Parasitism
61 spiders had reads from entomopathogenic fungi or parasitic wasps (Figure 8); these likely are from parasitized prey eaten by the spiders, rather than parasitism of the spider itself. However, the latter cannot be ruled out. Using both number of ASVs associated with parasites in individual spiders and relative read abundances, there is a significant difference between ginger and native forest sites (Welch t-test; p-value < 0.005). 49 of the 61 spiders had sequences from parasitic wasps, covering 29 ASVs. All but one of the parasites were identified as non-native. 31 spiders in ginger had parasitic wasp reads compared to 18 in native forest. This results in a significant difference, albeit weak, between invaded habitat and native forest (Welch t-test; p-value < 0.05). Braconid wasps, predominantly Rhopalophorusand Cotesia, were most common among forest types. This was followed by ichneumonid wasps, predominantly Ichneumon . Three families of parasitic wasps were detected only in ginger sites; however, these were detected in very few specimens.

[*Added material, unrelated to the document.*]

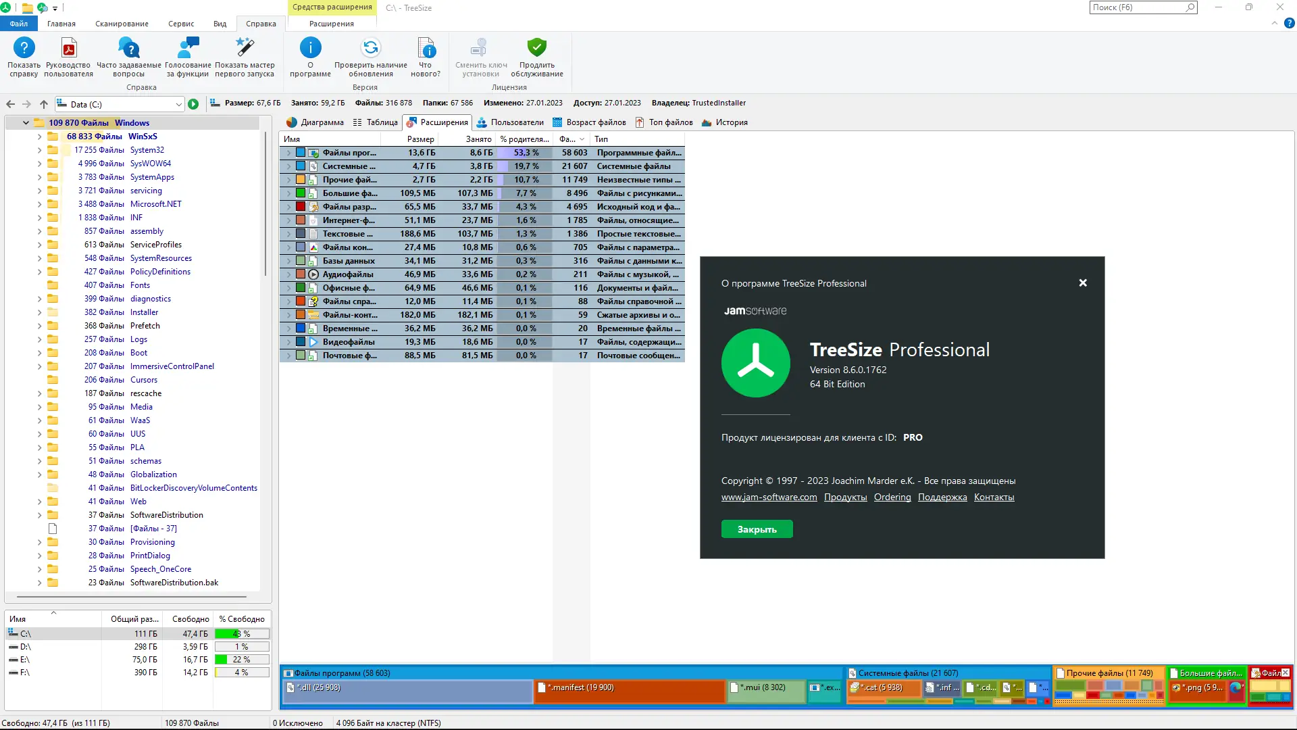Expand the WinSxS folder node

pos(39,137)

Entomopathogenic fungi were identified in 22 spiders in ginger sites and only 1 spider in native forest. There was a highly significant difference between sites (Welch t-test; p-value < 0.001).Beauveria was identified in 16 spiders in ginger, followed byOphiocordyceps in 7 spiders. Most spiders (20 of 22) had a single fungal type. However, Beauveria and Ophiocordyceps were found co-occurring in two spiders in ginger forest. The single spider in native forest was identified with Gibellula , a known arachnid parasitic fungus. This genus was not detected in ginger sites, although it falls in the same family as Beauveria . Infections of spiders with Beauveria have been reported, but this is uncommon (Evans & Samson 1987).